Relationship work should instead facilitate the two of you changing your brains.  Sound huge?  It is, and yet it is fairly simple and straightforward.  You need to override primitive ways of defending yourselves in order to allow your best thinking to occur.  Face it, aren’t you usually able to treat total strangers with greater kindness than you show to those closest to you?   That isn’t because you don’t care.  It’s because they are too close and too important to you and arouse more anxiety in you than any stranger ever could.

Therapy is about changing patterns and breaking through old destructive rituals, rituals in which you fight in ways that you absolutely know will never get you what you want or need.  This repair occurs through carefully structuring a new set of responses to one another and then practicing them over and over.  It means building trust through this practice so that as you see your own skills grow, you see your partner trying to respond differently as well.

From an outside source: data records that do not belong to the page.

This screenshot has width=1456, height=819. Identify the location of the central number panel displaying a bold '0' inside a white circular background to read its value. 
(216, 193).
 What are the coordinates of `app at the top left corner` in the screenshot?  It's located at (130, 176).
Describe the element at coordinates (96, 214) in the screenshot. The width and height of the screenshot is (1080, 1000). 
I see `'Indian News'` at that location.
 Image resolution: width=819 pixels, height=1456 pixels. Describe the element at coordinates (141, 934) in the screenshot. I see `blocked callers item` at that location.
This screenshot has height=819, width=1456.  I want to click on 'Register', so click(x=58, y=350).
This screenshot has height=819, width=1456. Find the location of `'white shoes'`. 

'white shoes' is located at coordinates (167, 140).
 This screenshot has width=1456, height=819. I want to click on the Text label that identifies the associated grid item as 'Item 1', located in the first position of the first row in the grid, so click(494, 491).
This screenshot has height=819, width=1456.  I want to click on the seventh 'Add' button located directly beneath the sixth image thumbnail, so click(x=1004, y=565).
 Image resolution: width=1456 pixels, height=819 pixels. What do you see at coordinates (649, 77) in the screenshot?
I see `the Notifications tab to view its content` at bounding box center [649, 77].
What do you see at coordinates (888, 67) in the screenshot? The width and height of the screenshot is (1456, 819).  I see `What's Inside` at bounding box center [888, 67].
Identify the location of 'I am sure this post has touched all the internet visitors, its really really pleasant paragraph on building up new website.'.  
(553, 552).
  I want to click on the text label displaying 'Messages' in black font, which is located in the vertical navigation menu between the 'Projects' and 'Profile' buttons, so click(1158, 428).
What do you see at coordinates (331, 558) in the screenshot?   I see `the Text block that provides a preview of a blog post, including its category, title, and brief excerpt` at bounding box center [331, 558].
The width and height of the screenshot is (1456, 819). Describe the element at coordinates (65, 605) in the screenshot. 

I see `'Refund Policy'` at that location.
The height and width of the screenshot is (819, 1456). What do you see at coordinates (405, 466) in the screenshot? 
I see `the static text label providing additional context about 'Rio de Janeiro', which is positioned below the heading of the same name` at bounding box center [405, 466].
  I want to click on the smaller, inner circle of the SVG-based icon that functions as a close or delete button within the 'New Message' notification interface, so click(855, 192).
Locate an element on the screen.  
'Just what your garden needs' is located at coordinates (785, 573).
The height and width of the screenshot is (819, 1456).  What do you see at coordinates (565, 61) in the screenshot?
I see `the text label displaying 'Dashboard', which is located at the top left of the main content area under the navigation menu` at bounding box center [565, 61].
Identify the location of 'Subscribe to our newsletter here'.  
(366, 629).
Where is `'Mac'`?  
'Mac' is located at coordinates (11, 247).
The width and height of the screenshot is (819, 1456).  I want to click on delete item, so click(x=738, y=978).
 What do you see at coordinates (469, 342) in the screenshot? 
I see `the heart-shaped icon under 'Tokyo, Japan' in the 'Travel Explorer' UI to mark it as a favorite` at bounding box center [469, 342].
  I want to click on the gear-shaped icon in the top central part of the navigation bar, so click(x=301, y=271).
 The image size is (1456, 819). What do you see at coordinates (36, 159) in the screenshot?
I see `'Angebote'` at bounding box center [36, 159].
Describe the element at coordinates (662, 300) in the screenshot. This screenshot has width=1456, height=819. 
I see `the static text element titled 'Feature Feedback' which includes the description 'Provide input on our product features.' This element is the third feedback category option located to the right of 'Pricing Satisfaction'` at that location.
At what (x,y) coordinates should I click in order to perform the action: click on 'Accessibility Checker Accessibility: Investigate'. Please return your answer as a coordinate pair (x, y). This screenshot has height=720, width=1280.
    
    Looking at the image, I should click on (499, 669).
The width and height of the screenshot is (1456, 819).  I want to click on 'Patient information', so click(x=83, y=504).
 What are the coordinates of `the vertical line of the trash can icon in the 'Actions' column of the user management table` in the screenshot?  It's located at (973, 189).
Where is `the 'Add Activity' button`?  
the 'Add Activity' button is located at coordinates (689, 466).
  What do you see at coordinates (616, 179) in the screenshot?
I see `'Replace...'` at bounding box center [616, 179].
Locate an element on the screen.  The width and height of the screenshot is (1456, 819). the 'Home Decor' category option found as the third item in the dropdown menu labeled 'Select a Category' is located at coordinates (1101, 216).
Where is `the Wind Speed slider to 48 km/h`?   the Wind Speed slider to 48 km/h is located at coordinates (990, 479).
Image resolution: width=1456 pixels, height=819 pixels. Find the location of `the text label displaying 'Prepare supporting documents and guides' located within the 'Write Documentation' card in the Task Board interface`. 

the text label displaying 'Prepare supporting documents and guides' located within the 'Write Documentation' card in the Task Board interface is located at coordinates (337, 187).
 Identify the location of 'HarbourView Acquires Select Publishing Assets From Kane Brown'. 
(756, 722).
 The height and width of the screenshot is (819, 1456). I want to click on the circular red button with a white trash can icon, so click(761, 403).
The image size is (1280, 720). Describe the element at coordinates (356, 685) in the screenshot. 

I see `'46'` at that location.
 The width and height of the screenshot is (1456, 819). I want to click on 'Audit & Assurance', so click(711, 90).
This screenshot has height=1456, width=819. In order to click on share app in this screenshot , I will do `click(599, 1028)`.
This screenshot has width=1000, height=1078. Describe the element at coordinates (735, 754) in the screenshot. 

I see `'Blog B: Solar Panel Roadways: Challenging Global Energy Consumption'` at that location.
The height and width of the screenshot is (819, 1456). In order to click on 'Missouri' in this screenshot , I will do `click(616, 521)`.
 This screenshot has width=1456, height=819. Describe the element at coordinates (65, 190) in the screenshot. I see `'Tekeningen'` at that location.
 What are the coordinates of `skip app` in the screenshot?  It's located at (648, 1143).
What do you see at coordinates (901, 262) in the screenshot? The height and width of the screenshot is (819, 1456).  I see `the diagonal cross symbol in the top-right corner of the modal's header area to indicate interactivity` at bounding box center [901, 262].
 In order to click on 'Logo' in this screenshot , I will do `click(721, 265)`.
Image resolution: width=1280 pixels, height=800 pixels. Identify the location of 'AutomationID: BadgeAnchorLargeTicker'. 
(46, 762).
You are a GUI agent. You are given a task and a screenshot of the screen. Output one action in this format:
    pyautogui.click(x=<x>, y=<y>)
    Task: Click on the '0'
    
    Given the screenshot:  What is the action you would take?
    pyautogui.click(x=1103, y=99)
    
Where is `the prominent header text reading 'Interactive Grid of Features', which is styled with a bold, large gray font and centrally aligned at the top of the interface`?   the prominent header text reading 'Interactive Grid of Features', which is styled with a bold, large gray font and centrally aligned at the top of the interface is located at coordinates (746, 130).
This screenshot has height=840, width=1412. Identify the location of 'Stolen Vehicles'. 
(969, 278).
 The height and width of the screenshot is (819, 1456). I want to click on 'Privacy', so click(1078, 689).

In this process, spreading out the sessions, allows more time for errors and sliding back into old behaviors.  In this pattern, even small errors will feel like defeats or betrayals.  After a longer gap, partners will often say, “look, things were going much better and then he did the same thing he always does and I just felt like giving up.”  You might think of this very much like physical therapy.  If, after an injury, you don’t follow up with the prescribed physical therapy sessions or only go every now and then, your muscles will not improve in the way they would have, had you gone regularly.

In past blogs, I have provided information about choosing a marriage/relationship therapist.  I have suggested finding someone who has been trained in marital work, sees this as a primary skill and interest and someone with whom you feel a good working bond.  Next, ask the therapist about their approach and how it fits with your relationship and your goals.  Finally ask how often they want to and can meet with you.  Intensive therapy leads to rapid results and is much more cost-effective than long drawn out treatments.